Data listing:
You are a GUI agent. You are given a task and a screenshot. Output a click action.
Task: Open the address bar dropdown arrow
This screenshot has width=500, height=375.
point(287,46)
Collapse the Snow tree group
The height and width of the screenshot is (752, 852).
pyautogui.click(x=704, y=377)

JOB: Please retype the lines above without changing anything.

RESULT OF THE TASK:
You are a GUI agent. You are given a task and a screenshot. Output a click action.
Task: Open the address bar dropdown arrow
This screenshot has width=500, height=375.
point(287,46)
Collapse the Snow tree group
The height and width of the screenshot is (752, 852).
pyautogui.click(x=704, y=377)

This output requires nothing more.